The audience was hushed, hanging on every word of the authors. Gripped with fascination at the story’s next turn, the packed backroom of the bookstore could not believe they were witnessing this special, one-of-a-kind book reading event.
And, for good reason.
The authors were all third-grade students in Beth Kelly’s class at Woodstock Elementary School, and Barnes and Noble hosted a special event to celebrate the publication of their book, The Diary of Room 27.
The Diary of Room 27 is inspired by Doreen Cronin’s The Diary of a Worm, which Kelly read with her students this year. Cronin’s book tells the day to day adventures of a worm all through his personal accounts in his daily diary entries.
“The Diary of Room 27 is a collection of my student’s writing and illustrations of life from a point of view of an object. Some objects included are a desk, a Sharpie, a pencil, a penny, a pair of shoes, a slice of watermelon, a lunchbox, etc,” Kelly said. “I wanted my students to write something “different” than what they wanted to be when they grew up or what super power would they like to have, etc. This caused my students to look at an object for a different point of view and write about it.”

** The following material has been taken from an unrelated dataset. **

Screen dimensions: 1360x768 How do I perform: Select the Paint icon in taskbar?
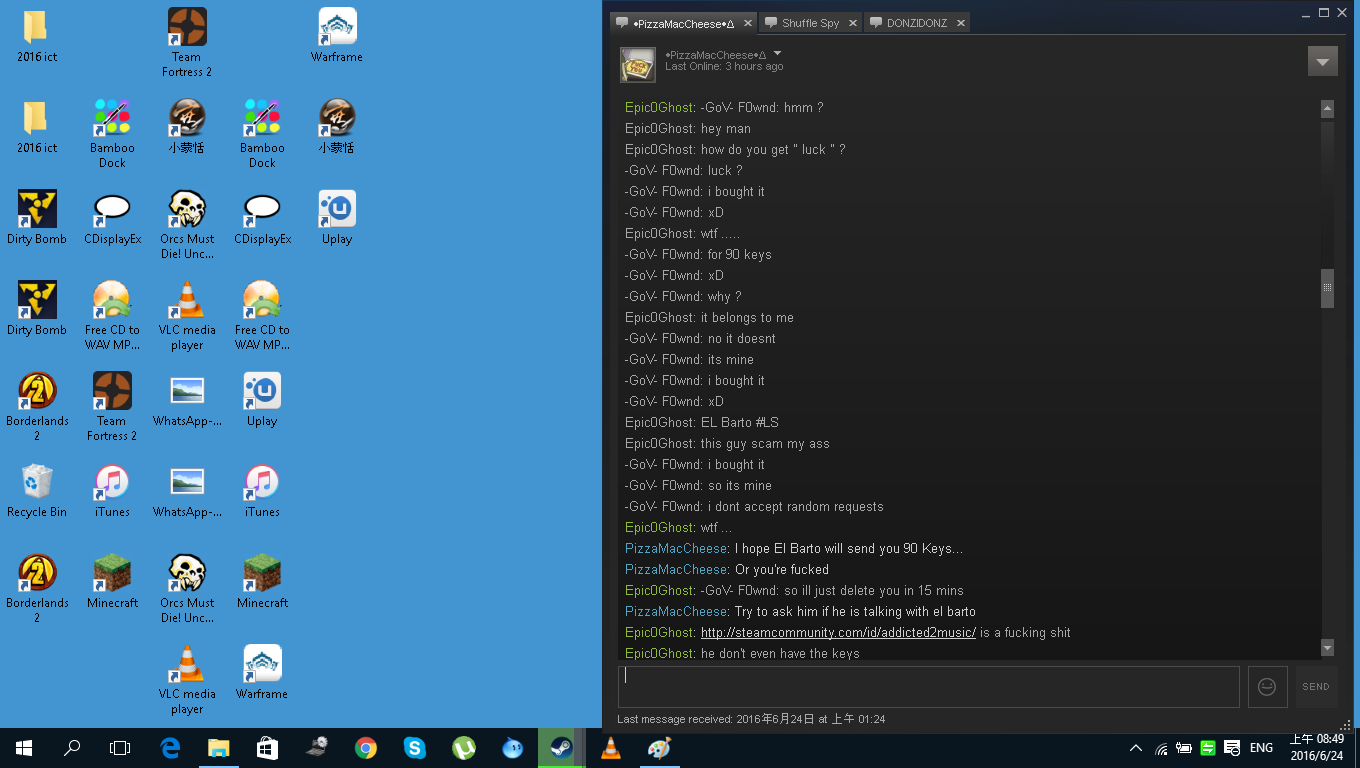click(659, 748)
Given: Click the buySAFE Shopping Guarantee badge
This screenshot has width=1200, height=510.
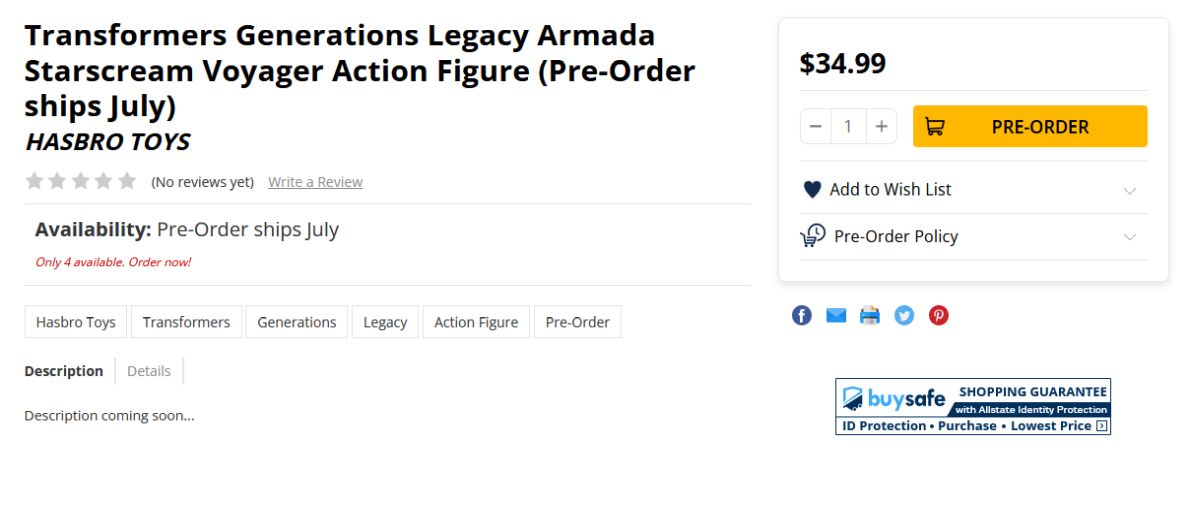Looking at the screenshot, I should click(x=973, y=406).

The students worked hard throughout the year on their illustrations and personal vignettes into Room 27 – buoyed with excitement that, by the end of the year, their work would become a published book. The class worked with Studentreasures Publishing to create their book, and the company would keep the class updated on the book’s statue – even sending a YouTube video of the book being published so students could excitedly see what was happening to their manuscripts during the publishing process.

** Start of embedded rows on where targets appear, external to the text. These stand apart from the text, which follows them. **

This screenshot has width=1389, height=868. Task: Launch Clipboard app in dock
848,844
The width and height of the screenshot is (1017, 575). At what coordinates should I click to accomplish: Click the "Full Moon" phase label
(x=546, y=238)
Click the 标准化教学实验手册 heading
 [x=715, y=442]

They weren’t the only ones who were more and more excited with the project. As Kelly would read her students’ stories, she was blown away at their creativity for and comprehension of the project.
“One student wrote about the life of a penny. She had all the aspects of a penny’s life from living in a sweaty pocket, falling out in a washing machine, being left in a fountain and ending up in a cashier’s register,” Kelly said. “I knew when I read that manuscript my class understood the idea! Another one that made me smile, was a student who wrote about the life of a pencil and included that people get bigger as they age but a pencil gets shorter in its life. I marveled that third-graders could write from a totally different perspective than their own.”
Woodstock Elementary Principal Amy Hedrick was also impressed with the students’ work.
“The students’ creativity shined,” Hedrick said. “That was a chance for them to think critically and use their imagination. I also noticed how much the students incorporated their personalities, their favorite things, and Mrs. Kelly’s favorite things (watermelons) into their stories.”
Once the book was published and delivered, Kelly wanted to have a proper celebration.
“I wanted to celebrate our book where authors go to celebrate and acknowledge their writings,” she said.
Barnes and Noble staff members were happy to celebrate the children authors, and the room was packed with students’ families and friends, excited to hear the stories read by their creators directly.
“They were excited to be honored and deserved being showcased,” Kelly said. “Even my shyest students were beaming that evening. Parents, grandparents, neighbors and friends were there and everyone listened and respected the student presenting. Our students are doing great things.”
While the night was a wonderful celebration, Hedrick pointed out that the importance of their work will stay with them for much longer.
“They all read their stories with great fluency, voice, and confidence” she said. “I truly believe that school is all about making memories, and I know that evening and experience will be a memory for this wonderful class. They will always remember Mrs. Kelly and have their class book forever.”